I am not really a DIY kinda guy, but I guess I could tackle this.

I'm not putting a system in my truck, I just want it to be as quiet as possible. Holding normal conversations with passengers as we travel at high rates of speed thru mexico on less than perfect roads for 6 - 7 hours at a time en route to San Carlos to dive for the weekend is enough motivation. Sound can really fatigue you.

 

So, my plan is to give it a try as a DIY project, especially after i got a quote from a local shop to do it to the tune of $600! I am going to do the entire interior as well. So, to facilitate a successful project, can anyone give me specifics on how much I will need to completely cover the entire inside of the truck... from the entire floor, to the door panels to the roof?
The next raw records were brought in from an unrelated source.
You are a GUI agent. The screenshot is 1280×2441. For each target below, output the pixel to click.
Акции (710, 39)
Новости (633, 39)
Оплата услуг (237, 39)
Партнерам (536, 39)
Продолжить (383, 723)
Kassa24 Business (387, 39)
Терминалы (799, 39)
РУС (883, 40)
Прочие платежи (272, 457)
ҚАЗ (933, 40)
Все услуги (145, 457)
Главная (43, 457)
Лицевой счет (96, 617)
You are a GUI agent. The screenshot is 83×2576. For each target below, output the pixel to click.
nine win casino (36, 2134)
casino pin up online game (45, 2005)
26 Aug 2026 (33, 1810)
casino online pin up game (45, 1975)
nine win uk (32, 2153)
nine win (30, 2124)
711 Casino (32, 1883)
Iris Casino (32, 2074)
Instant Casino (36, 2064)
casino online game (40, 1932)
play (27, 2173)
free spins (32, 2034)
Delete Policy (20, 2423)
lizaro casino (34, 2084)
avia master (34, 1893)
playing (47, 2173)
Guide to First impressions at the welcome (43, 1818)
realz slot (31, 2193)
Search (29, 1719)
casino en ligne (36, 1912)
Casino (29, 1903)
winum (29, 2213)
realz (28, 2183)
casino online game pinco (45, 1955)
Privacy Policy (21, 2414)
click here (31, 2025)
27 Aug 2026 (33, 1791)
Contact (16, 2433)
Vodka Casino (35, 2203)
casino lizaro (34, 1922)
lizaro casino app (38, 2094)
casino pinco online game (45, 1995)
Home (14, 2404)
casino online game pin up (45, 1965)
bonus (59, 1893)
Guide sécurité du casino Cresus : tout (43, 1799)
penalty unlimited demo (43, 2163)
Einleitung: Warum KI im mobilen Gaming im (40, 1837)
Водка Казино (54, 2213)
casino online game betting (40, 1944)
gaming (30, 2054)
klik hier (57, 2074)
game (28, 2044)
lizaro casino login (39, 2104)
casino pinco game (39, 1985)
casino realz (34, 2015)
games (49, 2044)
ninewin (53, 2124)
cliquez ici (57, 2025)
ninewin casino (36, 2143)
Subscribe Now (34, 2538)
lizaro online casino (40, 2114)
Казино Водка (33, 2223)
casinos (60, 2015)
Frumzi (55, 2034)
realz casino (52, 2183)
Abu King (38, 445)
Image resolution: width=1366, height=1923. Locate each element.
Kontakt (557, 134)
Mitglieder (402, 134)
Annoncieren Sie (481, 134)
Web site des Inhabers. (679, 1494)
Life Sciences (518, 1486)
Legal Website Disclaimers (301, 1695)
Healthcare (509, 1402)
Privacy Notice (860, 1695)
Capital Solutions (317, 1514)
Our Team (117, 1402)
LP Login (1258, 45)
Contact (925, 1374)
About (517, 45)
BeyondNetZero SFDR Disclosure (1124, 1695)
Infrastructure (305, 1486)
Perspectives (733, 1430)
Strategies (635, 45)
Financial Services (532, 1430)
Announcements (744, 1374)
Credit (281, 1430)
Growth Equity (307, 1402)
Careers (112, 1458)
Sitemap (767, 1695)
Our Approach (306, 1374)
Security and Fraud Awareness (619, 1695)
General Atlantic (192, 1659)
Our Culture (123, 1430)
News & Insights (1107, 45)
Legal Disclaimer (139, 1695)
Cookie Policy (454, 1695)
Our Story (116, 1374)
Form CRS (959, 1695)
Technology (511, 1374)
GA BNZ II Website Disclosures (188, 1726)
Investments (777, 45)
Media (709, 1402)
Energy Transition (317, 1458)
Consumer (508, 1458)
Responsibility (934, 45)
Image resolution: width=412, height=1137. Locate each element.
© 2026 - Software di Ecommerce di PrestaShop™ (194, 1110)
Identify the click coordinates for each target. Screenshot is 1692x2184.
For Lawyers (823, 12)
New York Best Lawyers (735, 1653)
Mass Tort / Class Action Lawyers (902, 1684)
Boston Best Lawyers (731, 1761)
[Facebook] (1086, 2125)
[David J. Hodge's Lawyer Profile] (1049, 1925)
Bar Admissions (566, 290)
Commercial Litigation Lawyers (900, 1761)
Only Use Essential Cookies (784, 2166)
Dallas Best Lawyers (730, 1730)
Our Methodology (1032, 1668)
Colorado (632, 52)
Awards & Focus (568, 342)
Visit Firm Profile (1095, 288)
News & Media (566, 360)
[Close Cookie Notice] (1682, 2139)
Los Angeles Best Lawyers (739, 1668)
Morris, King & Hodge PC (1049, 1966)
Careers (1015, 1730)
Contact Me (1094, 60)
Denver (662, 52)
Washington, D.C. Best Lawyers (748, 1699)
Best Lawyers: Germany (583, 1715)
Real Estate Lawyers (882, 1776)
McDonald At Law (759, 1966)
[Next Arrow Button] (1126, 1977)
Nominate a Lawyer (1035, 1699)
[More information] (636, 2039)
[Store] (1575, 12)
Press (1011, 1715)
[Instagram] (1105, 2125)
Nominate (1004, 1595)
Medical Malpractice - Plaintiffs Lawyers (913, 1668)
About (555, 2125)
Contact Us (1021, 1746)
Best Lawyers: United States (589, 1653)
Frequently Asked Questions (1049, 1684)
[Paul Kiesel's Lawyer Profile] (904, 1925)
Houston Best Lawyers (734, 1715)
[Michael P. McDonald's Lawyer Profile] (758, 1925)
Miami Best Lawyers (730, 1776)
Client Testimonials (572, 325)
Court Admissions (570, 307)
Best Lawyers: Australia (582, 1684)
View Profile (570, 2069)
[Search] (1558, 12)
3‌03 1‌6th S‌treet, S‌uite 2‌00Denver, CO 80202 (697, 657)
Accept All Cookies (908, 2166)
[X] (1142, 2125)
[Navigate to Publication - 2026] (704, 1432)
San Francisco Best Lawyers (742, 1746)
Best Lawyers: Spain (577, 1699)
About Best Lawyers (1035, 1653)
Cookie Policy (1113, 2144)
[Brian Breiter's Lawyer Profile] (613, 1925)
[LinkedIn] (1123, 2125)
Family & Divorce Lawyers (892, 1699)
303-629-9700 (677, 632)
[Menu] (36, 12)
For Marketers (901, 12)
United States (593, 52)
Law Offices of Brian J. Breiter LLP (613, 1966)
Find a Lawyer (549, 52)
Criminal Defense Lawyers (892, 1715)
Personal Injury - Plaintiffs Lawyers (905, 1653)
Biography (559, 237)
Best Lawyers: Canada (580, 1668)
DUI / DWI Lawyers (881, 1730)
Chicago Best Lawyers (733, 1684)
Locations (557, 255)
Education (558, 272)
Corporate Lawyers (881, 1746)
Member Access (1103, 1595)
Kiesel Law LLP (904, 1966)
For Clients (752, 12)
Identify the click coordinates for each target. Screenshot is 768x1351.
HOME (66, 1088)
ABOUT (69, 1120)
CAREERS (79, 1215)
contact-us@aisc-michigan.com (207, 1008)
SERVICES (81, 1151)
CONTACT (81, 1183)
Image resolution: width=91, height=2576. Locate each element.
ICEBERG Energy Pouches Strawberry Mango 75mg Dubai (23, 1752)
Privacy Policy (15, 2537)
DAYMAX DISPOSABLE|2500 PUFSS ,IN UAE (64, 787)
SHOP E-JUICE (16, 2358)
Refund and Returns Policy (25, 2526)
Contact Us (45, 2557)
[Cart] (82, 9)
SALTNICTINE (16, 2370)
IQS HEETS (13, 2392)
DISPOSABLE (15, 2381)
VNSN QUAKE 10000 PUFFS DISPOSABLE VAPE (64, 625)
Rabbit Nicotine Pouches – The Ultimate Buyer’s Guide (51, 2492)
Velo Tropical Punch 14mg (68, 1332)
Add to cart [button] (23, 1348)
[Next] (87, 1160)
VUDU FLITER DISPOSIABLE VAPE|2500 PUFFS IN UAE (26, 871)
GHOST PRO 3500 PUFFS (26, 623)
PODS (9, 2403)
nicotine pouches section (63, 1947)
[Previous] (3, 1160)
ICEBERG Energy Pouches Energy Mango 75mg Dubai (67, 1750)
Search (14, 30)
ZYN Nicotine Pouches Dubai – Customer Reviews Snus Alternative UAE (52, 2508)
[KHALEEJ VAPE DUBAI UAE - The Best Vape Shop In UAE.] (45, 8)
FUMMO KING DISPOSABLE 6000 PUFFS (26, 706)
I'd love to do the back wall and the firewall... but, I dont think I have the skills to tackle the firewall.

 

I'm a real freak when it comes to attention to detail, so as I tear into the truck, I'm sure I'll be vacuuming, scrubbing, etc the inside to make it as clean as possible. Will I have any issues with seats/carpet etc fitting back into place when I have all this heavy goo spread throughout the truck?

 

Cliffnotes:

 

1. What dynamat should I use?

2. How much should I purchase to do the whole thing?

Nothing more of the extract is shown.